In the following game, against Pittsburgh, Vick was injured and had to miss the rest of the game. He also missed the game against Central Florida, and was unable to start against the Miami Hurricanes, who handed Virginia Tech their only loss of the season. Vick's final game while playing for Virginia Tech was against the Clemson Tigers in the Toyota Gator Bowl; Virginia Tech won and Vick was named the game's MVP. His football accomplishments in two seasons led to his induction in to the Virginia Tech Sports Hall of Fame in 2017.

Vick finished sixth in Heisman Trophy voting for the 2000 season. Vick left Virginia Tech after his redshirt sophomore season.

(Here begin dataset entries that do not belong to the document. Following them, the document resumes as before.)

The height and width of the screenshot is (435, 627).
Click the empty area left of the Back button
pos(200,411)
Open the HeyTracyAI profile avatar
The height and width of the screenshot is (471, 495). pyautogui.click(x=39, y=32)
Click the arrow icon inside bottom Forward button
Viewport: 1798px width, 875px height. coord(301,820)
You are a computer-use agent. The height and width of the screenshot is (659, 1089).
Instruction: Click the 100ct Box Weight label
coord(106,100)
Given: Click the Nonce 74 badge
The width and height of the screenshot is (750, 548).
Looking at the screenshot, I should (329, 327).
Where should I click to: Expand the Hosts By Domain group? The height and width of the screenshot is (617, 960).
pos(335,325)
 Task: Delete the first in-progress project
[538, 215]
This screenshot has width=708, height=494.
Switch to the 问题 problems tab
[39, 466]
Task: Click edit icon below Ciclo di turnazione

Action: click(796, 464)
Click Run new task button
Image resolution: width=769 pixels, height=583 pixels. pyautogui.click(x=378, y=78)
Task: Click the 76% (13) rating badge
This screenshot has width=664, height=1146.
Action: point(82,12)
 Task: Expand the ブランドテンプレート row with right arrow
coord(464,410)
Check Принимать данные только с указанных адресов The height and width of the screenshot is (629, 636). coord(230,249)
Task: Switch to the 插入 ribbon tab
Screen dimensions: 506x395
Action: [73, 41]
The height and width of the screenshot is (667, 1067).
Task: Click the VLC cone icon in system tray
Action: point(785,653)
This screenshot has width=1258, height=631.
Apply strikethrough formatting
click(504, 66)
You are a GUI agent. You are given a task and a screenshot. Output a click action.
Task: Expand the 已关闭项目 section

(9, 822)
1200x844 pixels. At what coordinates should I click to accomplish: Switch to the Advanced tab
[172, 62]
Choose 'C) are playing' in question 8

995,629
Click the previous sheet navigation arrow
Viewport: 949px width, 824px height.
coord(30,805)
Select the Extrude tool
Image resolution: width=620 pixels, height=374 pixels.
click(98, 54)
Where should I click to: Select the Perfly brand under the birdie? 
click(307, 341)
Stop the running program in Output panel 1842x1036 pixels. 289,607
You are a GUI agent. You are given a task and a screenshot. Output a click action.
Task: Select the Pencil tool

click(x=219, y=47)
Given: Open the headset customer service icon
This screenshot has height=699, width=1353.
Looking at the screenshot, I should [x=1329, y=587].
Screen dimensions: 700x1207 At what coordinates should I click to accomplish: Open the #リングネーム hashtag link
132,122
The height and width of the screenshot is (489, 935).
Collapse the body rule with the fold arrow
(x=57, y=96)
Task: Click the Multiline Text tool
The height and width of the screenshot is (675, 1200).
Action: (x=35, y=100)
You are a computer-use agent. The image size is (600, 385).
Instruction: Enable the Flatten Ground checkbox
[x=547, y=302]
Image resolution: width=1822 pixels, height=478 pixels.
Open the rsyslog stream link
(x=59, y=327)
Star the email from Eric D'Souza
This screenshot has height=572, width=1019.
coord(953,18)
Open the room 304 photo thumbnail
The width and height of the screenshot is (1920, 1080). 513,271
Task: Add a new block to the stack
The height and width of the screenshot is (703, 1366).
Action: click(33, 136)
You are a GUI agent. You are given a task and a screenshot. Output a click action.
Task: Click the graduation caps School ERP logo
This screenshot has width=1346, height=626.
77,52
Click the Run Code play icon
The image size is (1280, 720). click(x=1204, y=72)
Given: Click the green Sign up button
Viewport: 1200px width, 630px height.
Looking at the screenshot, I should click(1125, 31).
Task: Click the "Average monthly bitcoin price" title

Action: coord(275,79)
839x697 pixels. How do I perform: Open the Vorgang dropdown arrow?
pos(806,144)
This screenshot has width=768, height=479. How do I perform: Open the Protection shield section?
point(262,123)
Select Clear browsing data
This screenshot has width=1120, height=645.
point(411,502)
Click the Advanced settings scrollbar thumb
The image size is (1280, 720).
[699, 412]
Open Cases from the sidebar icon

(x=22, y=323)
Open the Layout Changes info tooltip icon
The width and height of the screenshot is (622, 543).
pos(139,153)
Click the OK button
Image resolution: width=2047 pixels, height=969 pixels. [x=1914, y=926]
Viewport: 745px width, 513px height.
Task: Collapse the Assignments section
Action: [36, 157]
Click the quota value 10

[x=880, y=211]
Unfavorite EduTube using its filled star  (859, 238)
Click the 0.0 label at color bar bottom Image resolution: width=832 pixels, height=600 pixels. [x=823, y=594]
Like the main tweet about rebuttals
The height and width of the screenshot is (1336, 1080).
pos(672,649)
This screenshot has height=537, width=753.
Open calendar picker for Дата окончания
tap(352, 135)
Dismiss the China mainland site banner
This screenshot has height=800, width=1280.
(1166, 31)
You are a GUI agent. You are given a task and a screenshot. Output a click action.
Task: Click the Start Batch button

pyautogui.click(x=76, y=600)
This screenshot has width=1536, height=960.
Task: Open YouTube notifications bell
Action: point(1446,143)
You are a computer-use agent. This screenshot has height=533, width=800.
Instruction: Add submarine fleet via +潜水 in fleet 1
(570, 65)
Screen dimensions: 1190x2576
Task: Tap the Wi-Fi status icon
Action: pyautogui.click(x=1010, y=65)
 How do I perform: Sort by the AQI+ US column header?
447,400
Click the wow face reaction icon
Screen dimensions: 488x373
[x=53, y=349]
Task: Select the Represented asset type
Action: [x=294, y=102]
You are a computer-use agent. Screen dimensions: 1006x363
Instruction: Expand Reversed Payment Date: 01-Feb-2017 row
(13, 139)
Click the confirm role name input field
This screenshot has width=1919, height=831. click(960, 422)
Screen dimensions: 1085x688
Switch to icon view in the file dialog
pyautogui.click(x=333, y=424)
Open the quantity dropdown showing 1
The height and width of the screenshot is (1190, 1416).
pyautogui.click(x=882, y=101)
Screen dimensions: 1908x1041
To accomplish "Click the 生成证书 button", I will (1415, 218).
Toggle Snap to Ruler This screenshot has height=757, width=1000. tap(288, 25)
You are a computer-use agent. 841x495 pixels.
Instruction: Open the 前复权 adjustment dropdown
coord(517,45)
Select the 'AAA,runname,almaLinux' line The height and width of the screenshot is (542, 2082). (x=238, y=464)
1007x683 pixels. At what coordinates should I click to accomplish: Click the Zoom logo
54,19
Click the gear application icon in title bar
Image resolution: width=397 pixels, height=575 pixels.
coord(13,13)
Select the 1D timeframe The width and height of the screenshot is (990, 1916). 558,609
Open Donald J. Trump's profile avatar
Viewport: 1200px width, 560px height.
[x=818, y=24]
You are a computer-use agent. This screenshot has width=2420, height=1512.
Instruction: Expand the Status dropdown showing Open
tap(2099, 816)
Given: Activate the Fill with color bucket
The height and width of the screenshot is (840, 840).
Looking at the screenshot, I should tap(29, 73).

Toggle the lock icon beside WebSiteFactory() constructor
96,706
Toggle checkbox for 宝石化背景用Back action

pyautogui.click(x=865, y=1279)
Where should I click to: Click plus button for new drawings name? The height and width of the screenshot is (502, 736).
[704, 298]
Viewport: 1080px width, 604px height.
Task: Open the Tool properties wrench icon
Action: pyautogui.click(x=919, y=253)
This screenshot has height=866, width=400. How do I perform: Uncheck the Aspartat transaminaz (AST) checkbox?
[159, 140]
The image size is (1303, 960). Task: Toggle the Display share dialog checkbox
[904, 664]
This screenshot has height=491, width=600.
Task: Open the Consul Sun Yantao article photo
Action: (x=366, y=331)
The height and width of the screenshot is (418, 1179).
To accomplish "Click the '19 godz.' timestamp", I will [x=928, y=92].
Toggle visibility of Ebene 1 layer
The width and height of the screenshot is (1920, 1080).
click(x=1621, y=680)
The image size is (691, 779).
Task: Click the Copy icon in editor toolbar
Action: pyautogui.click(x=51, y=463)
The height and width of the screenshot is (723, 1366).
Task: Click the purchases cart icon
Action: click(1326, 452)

Aware that the rest of his family was still living in their three-bedroom apartment in the Ridley Circle Homes, Vick stated that he was going to buy his mother "a home and a car." ESPN later reported that Vick used some of his NFL and endorsement earnings to buy his mother a brand-new house in an upscale section of Suffolk, Virginia.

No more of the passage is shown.